Jack: I’ve done a quick check and it seems as though only Harvard, Dartmouth, and William and Mary (1693) mentioned Indian students in their charters. Princeton (then the College of New Jersey) accepted a few Indians in colonial times. There does seem to have been a “missionary” spirit to teach (and proselytize) Native Americans, but that interest tended to wane, and potential students were not very responsive. (Few were probably prepared, also.)
As you may know, Eleazar Wheelock, the founder of Dartmouth, started off with Moor’s Charity School, which did enroll some 150 Indian students over Wheelock’s lifetime. (It must have been more of a K-12 school.)
“Thus, American Indian missions in the colonial colleges were lamentable failures,” wrote Bobby Wright in 1991. His article is the source of my information: “The ‘Untameable Savage Spirit’: American Indians in Colonial Colleges,” Review of Higher Education 14, no. 4 (Summer 1991): 429-452.

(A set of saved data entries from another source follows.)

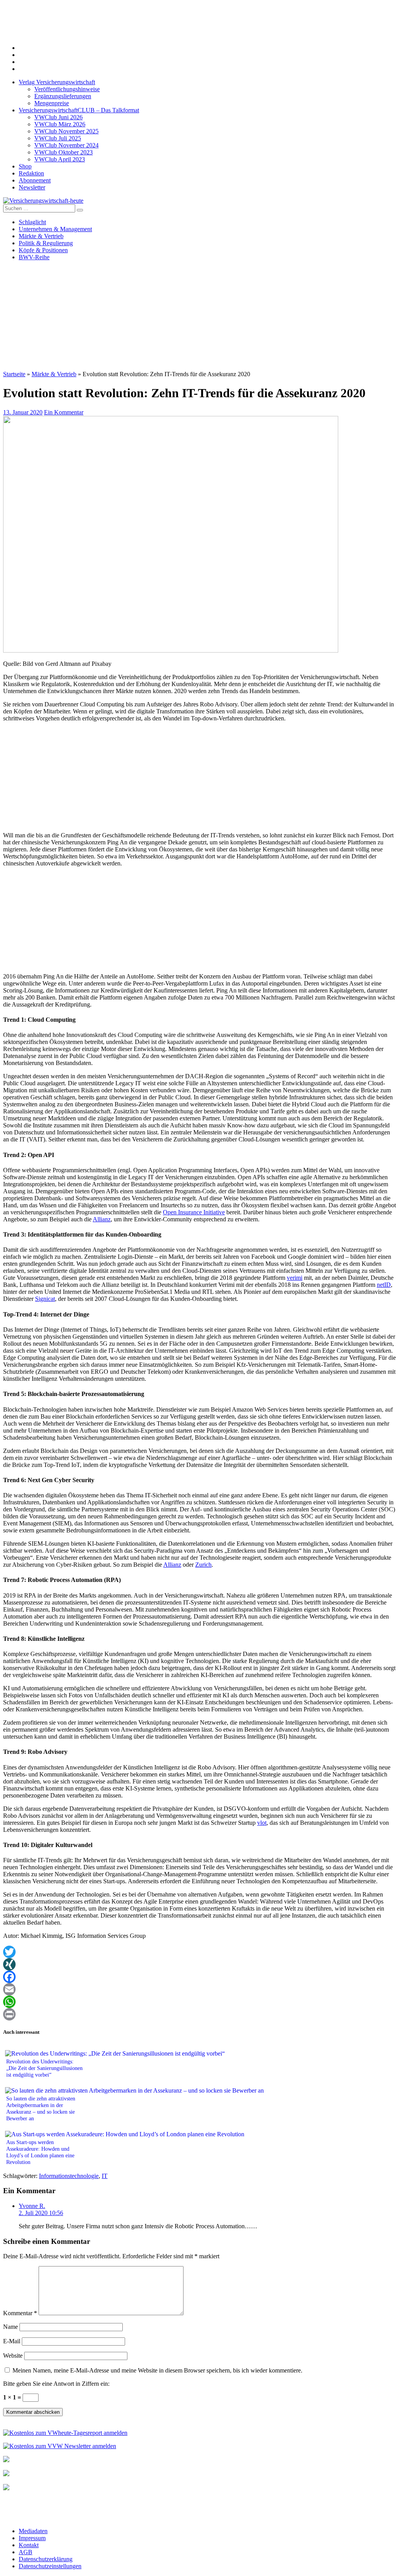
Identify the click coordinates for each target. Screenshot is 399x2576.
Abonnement (35, 180)
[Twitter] (199, 1952)
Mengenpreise (51, 103)
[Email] (199, 1989)
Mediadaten (33, 2531)
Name (10, 2326)
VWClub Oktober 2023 (63, 152)
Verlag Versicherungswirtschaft (57, 82)
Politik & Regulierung (46, 243)
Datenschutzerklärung (45, 2559)
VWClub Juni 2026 (58, 117)
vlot (262, 1822)
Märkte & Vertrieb (41, 236)
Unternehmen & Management (55, 229)
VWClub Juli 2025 (57, 138)
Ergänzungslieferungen (62, 96)
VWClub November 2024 (66, 145)
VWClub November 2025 (66, 131)
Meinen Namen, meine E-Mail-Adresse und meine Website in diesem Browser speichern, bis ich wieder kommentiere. (157, 2370)
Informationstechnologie (69, 2176)
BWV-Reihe (34, 257)
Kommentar (20, 2313)
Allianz (102, 1219)
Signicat (45, 1298)
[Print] (199, 2014)
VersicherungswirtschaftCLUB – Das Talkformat (79, 110)
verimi (294, 1277)
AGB (25, 2552)
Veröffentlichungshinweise (67, 89)
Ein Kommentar (63, 412)
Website (13, 2355)
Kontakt (29, 2545)
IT (105, 2176)
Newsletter (32, 187)
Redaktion (31, 173)
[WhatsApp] (199, 2002)
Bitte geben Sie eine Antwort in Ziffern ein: (56, 2383)
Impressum (32, 2538)
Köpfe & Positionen (43, 250)
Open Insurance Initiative (194, 1212)
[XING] (199, 1964)
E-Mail (11, 2341)
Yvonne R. (32, 2206)
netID (384, 1284)
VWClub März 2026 (59, 124)
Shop (25, 166)
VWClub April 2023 (59, 159)
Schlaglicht (32, 222)
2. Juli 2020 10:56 (41, 2213)
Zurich (203, 1564)
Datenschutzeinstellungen (50, 2566)
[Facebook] (199, 1977)
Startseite (14, 374)
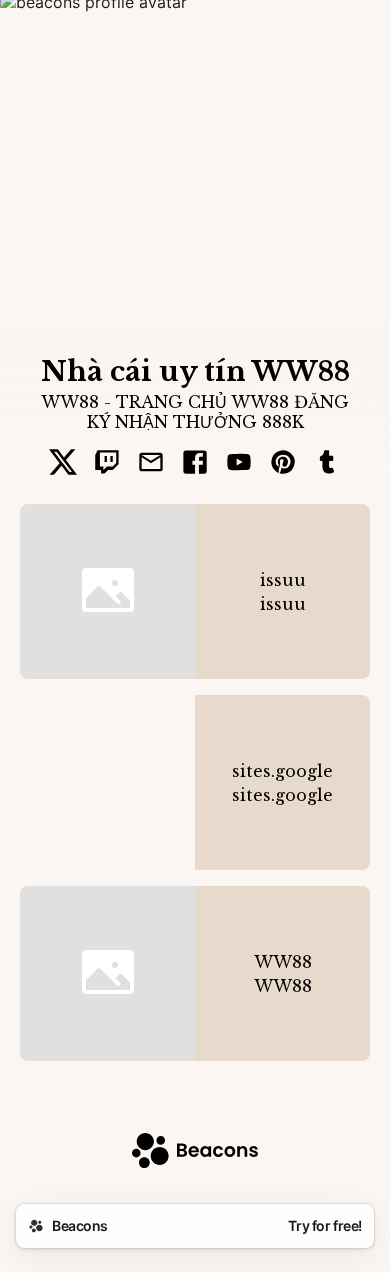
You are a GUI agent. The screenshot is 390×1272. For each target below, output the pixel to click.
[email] (151, 464)
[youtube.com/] (239, 464)
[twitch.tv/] (107, 464)
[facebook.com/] (195, 464)
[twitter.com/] (63, 464)
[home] (195, 1152)
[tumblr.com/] (327, 464)
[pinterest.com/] (283, 464)
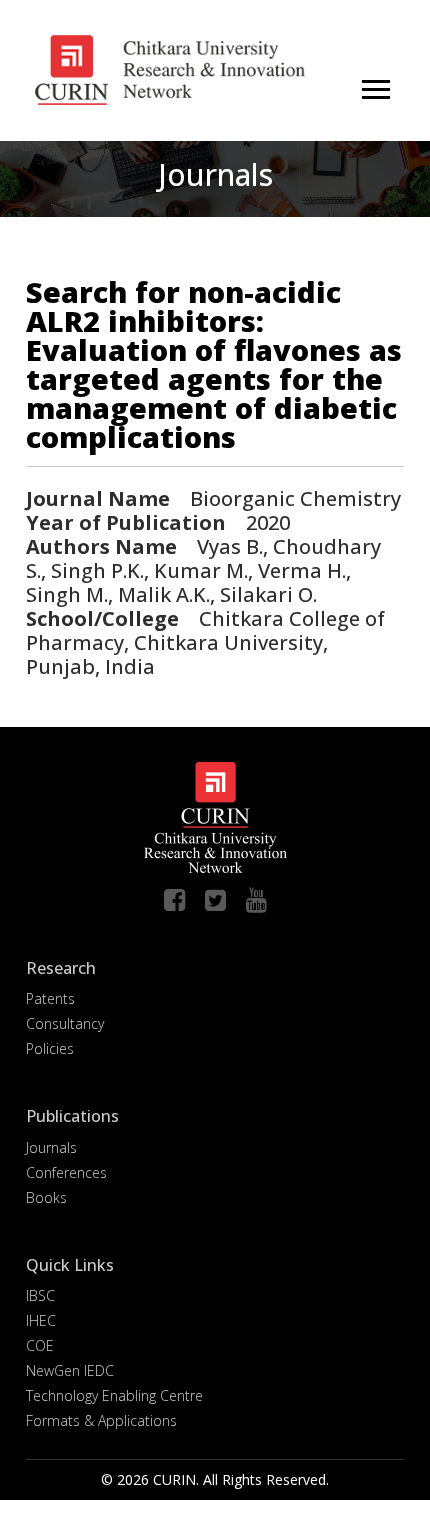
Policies (50, 1048)
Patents (50, 998)
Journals (51, 1147)
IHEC (41, 1320)
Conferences (66, 1172)
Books (46, 1197)
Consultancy (65, 1023)
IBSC (40, 1295)
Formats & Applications (101, 1420)
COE (40, 1345)
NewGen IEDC (70, 1370)
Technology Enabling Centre (114, 1395)
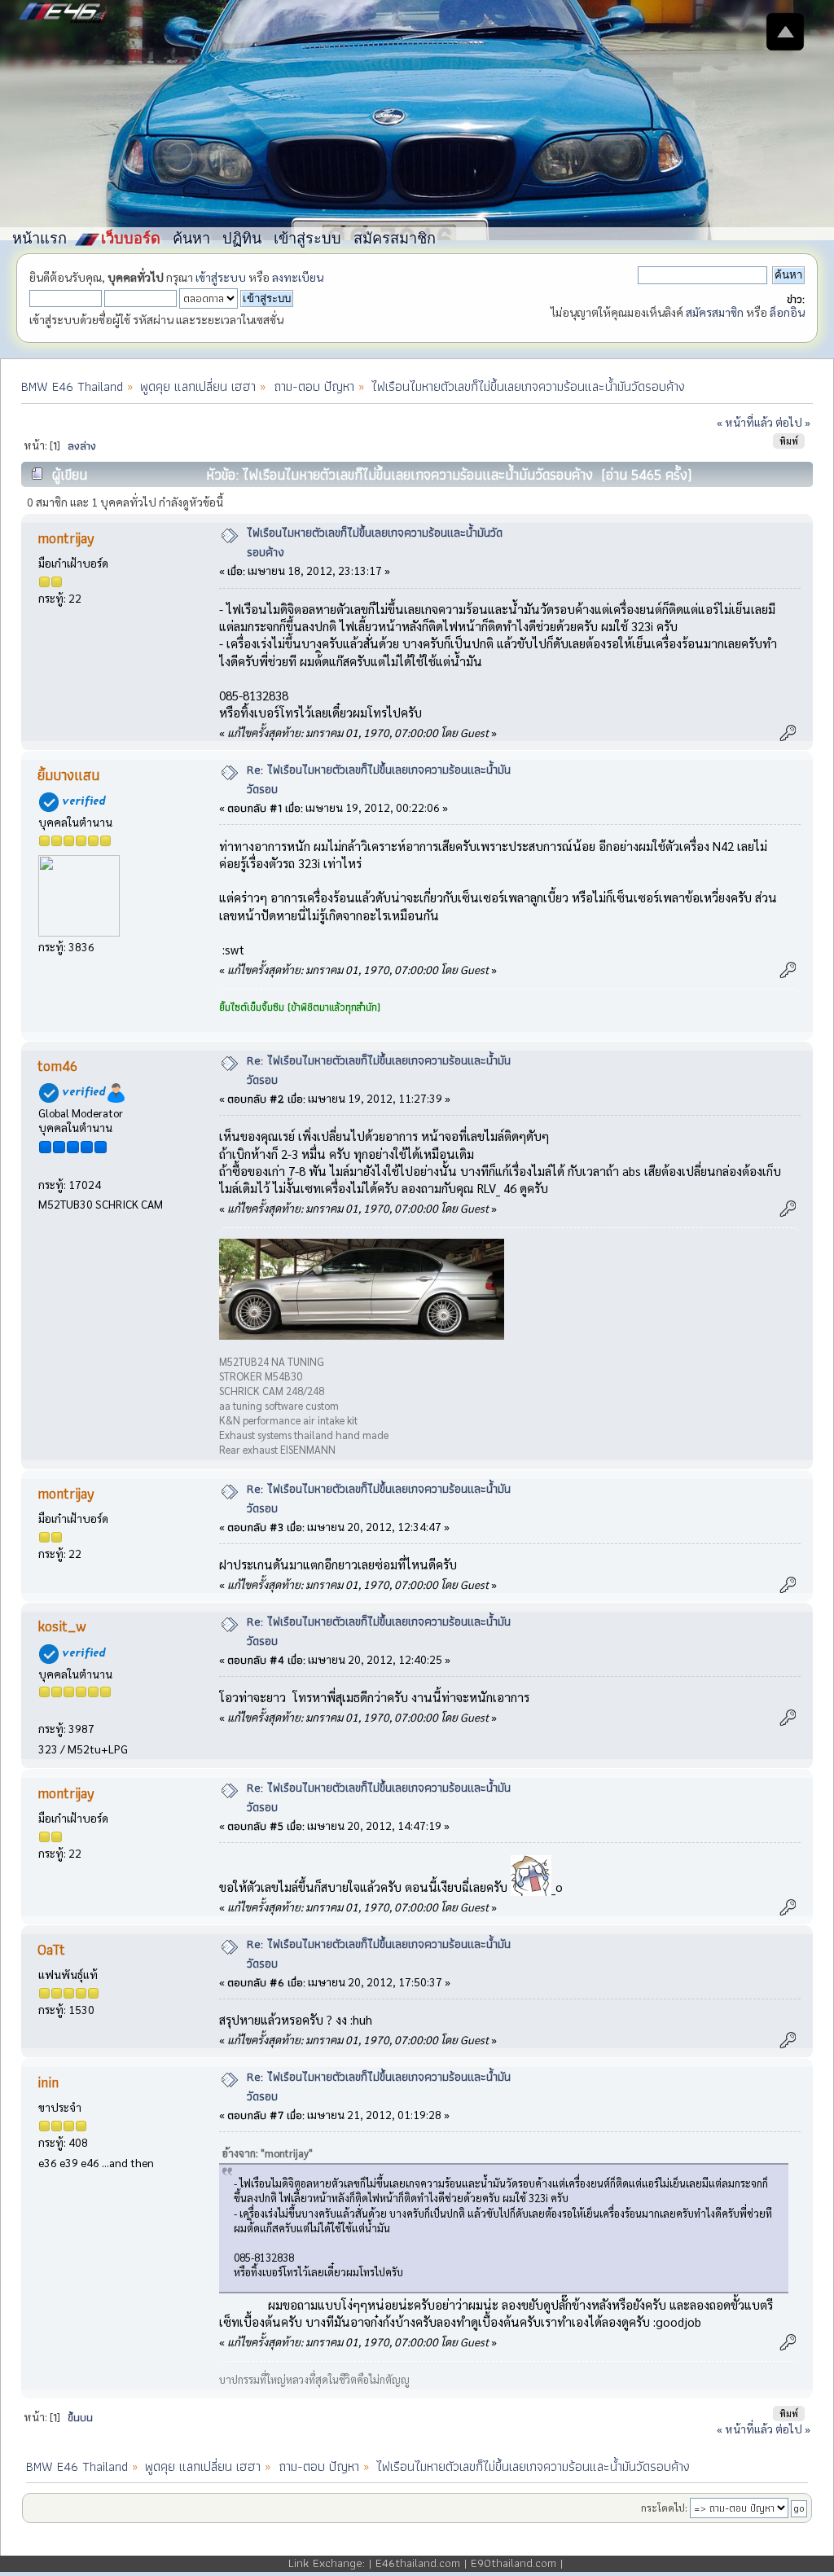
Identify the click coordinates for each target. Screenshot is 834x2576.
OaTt (51, 1949)
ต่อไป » (792, 422)
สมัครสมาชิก (715, 312)
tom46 (57, 1065)
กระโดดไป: (664, 2507)
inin (48, 2082)
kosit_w (61, 1626)
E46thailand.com (417, 2563)
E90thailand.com (513, 2563)
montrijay (65, 538)
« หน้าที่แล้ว (745, 422)
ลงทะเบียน (297, 277)
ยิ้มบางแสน (68, 775)
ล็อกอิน (787, 312)
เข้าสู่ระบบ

Absolutely fascinating essay, Jane. Thanks for sharing. Like most other folks in their 60s, my history lessons all started w the founding in 1776, so I am always thrilled to read about what happened before then.
Joe, my elementary-school history tended to start and end with “the explorers” — Columbus, Vespucci, Cabot, Champlain, Magellan, Pizarro, Cortez, De Soto. (Perhaps I exaggerate a little — the story of the Pilgrims was in there, too.)